Persian Lessons
Another timeless tale of the Holocaust, filled with degradation and unexpected joy, as a French Jew pretends to be Persian -- even inventing a fake language -- to save himself from Nazi genocide.
Some people get tired of certain types of films, most notably superhero movies currently. For me, I only get tired of a subject or theme when the creators start running out of ideas and repeating themselves, or obviously aren’t investing as much creatively into the effort.
This has even extended to films about the Holocaust. Though World War II was arguably the most pivotal event in human history, and the most bracing moral example to following generations, there is a certain subset of filmgoers whose eyes glaze over at the mere mention of another picture centered on the Nazi genocide of Jews.
What more can you say that hasn’t been said?, seems to be the reasoning. As it turns out: plenty, as seen in the absorbing new drama, “Persian Lessons,” adapted from a short story by Wolfgang Kohlhaase but based on true events.
Nahuel Pérez Biscayart plays Gilles, a French Jew caught up in the German net in 1942. When his group is summarily executed, he manages to survive and convinces the soldiers he is Persian, using a book of mythology he had just traded for a sandwich to convince them.
This is important because a deputy commandant of their concentration camp has instructed them to be on the lookout for Persians.
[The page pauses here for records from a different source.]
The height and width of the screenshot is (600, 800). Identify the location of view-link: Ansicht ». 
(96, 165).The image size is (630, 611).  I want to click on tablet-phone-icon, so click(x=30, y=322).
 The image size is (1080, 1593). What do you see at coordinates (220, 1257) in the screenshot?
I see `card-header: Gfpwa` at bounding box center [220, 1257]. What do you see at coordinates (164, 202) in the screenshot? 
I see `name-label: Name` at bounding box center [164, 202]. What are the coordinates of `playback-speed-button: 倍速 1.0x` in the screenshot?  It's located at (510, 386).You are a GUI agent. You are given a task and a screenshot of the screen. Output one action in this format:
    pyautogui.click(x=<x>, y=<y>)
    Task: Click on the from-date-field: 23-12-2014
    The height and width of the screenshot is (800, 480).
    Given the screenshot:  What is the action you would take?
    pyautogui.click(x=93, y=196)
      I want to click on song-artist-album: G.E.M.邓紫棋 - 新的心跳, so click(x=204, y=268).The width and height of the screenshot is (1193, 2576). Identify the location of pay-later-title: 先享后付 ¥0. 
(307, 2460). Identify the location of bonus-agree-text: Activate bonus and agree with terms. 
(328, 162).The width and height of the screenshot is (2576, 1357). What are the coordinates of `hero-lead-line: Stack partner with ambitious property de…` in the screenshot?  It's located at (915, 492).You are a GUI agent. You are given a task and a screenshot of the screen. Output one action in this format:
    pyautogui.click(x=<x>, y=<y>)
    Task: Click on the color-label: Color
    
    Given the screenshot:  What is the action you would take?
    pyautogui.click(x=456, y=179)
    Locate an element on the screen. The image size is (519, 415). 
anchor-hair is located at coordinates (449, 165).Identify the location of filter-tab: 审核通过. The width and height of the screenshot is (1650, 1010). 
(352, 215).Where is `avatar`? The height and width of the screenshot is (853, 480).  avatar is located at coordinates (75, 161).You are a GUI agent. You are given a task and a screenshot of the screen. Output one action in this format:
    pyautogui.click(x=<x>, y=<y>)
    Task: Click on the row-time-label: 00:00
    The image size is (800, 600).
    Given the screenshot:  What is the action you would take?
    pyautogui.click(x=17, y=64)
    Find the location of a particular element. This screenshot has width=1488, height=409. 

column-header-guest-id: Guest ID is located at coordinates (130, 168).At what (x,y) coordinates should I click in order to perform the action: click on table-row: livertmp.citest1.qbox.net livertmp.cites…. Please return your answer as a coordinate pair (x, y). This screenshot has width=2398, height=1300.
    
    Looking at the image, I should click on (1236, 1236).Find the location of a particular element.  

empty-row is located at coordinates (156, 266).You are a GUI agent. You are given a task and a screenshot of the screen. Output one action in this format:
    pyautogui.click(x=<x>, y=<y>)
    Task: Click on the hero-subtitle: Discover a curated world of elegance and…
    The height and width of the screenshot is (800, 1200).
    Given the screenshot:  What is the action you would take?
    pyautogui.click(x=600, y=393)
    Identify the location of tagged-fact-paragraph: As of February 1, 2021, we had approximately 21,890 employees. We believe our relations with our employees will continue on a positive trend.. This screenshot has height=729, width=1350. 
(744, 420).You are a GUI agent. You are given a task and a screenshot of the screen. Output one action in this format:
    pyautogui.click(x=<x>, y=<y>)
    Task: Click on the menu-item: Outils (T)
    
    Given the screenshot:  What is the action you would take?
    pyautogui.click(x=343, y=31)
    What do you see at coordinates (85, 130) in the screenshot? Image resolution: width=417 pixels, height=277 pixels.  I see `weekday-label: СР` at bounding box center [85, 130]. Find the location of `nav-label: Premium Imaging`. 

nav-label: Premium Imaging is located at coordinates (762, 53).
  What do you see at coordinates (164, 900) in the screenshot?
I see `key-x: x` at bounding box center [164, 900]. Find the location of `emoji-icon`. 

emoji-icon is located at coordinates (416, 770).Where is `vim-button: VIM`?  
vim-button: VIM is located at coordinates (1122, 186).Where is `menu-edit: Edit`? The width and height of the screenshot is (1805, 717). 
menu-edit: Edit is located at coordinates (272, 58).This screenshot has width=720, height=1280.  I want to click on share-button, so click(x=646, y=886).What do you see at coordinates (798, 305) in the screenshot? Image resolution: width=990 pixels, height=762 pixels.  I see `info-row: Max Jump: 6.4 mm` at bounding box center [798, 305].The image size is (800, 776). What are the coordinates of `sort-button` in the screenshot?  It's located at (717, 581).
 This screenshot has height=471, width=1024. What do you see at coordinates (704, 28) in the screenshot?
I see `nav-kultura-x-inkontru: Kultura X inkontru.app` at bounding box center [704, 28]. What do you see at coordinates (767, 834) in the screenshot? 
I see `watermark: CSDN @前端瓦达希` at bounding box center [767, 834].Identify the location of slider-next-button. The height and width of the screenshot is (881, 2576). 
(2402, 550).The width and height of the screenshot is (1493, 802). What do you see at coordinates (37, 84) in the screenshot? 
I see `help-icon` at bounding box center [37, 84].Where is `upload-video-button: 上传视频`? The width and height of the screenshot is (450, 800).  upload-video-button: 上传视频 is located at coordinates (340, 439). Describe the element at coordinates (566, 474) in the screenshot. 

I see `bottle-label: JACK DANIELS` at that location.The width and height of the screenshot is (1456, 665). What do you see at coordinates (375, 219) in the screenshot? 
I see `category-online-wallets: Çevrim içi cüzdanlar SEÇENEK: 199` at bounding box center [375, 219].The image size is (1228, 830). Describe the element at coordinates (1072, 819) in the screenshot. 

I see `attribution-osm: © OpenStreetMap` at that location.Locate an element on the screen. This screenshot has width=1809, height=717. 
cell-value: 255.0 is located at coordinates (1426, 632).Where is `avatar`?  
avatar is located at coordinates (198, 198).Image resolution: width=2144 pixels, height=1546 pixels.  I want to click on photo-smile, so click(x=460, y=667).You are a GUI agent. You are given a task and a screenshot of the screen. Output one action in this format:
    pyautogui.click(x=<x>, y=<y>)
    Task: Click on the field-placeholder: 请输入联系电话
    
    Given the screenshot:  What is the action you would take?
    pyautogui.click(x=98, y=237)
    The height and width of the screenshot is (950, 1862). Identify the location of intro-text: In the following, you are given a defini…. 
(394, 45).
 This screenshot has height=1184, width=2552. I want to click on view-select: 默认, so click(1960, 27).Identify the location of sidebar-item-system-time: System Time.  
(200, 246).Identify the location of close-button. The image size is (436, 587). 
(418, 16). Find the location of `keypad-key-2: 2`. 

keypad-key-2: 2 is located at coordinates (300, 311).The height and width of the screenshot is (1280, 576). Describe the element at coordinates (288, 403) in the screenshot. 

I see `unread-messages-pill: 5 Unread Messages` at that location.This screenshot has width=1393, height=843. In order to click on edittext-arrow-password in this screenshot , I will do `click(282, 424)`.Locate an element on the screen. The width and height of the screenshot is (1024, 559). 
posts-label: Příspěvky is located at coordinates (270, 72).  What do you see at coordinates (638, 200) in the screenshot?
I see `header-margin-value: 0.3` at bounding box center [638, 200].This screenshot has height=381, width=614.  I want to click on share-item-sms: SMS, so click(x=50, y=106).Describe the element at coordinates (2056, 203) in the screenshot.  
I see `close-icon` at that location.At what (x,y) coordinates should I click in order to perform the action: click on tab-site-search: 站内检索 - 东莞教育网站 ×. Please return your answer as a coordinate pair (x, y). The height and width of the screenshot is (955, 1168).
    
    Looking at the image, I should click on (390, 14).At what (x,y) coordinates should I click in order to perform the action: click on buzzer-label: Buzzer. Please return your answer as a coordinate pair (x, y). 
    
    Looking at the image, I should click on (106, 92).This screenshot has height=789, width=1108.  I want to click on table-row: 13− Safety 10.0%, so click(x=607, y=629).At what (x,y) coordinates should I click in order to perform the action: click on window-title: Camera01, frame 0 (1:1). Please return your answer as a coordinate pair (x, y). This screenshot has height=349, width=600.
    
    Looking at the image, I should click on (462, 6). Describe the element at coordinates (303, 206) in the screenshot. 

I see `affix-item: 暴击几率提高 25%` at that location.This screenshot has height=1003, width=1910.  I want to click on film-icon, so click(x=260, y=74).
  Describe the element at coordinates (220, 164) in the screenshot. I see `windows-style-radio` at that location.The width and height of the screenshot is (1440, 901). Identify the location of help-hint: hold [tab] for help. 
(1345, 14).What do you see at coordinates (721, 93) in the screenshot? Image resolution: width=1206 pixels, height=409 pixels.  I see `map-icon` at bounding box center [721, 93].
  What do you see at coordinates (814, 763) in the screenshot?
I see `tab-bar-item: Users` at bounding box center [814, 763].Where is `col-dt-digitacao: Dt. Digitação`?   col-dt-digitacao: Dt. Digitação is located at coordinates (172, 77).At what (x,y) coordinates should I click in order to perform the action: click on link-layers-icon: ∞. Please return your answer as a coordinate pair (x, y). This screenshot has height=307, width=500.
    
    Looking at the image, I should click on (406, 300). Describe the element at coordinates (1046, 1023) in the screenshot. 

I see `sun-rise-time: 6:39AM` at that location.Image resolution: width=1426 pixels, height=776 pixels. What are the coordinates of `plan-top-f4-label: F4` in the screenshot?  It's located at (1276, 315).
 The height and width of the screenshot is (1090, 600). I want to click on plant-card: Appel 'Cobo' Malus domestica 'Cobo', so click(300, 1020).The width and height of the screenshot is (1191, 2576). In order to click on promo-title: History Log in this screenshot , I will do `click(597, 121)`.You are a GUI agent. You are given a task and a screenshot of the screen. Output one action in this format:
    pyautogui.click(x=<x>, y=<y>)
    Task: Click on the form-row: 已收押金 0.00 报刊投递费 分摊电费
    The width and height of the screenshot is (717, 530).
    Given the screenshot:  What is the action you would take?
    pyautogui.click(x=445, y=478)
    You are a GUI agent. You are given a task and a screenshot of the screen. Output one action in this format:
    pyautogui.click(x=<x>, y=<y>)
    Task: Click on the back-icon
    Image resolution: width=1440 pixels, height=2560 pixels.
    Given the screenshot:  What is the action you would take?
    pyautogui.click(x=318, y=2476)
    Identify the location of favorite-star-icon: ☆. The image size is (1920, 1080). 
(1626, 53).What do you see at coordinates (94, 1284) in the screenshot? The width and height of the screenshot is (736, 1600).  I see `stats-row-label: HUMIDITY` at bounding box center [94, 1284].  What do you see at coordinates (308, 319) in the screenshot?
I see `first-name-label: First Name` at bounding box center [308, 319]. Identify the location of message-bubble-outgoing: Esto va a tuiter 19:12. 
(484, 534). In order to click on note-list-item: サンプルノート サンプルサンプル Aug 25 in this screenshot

Gilles, taking the name of Reza, is taken before Klaus Koch (Lars Eidinger) and offered a deal: if the faux Persian will teach him the Farsi language, he will be allowed to live and given a relatively comfortable job in the camp kitchen.
You can see the obvious quandary: how can Gilles/Reza teach Koch a language he does not himself speak? Asked to say something in the moment, he spouts some gibberish he claims to be a line of poetry. But if he is to teach five new words every day, he must not only create a fake language but remember it himself.
Koch is in charge of the kitchens, having been a chef before the war. After it is over, he wants to emigrate to Tehran, where his brother fled in something of a disgrace. The Nazi officer believes the war will last at least two more years, and curiously his calculations seem to be based on the assumption Germany will lose.
Making things even harder for Reza, the soldier who first turned him in, Max (Jonas Nay), is convinced he’s lying. He only did it to receive a bribe of tins of meat from Koch’s rich personal stash of food. Max figures he can better himself even more by showing the officer he’s being made a fool of.
Max enlists Elsa (Leonie Benesch), a female soldier working in the kitchen, to help prove Reza’s duplicity. She is motivated in part because Koch humiliated her by replacing her with Reza for the prime duty of keeping the books of all prisoners who enter and leave the camp. (Her penmanship is atrocious.) Also, she and Max have been dancing around a flirtation for some time now, and this partnership helps moves things along.
Reza, seemingly doomed, stumbles upon a mnemonic device for his invented Farsi language: using a portion of each new prisoner’s name as another word in the vocabulary. He does this based on some characteristic of that prisoner to remind him: angry, beard, sad, etc.
Director Vadim Perelman and screenwriter Ilya Tsofin keep the tension at a fever pitch, so it never seems like Reza is truly safe. Something like a… friendship isn’t the right word, but at least an understanding grows between him and Koch. He is treated more kindly and hidden away on a farm for a few days when all of the prisoners are moved on to the extermination camps, and even given treats from Koch’s pantry.
Most interestingly, as the Persian lessons go on the pair begin to have entire conversations in this new, invented language. Reza/Gilles comes across initially as calculating, someone just trying to save his own neck. But over time he uses his influence on Koch to subtly nudge his behavior and help his fellow prisoners.
Koch is hardly a sympathetic figure, but we get close enough to him to understand his motivations and realize he is trying to navigate a dangerous, complicated environment and, like Reza, secure the best outcome for himself. At one point he insists he is not a murderer to Reza, who points out that feeding the killers is not much of an improvement.
“Persian Lessons” is full of pain and degradation, as any story of the Holocaust must be, but also great humanity and unexpected joy. Those who survived the death camps did through extraordinary strength of will and body — the real superheroes of this last century.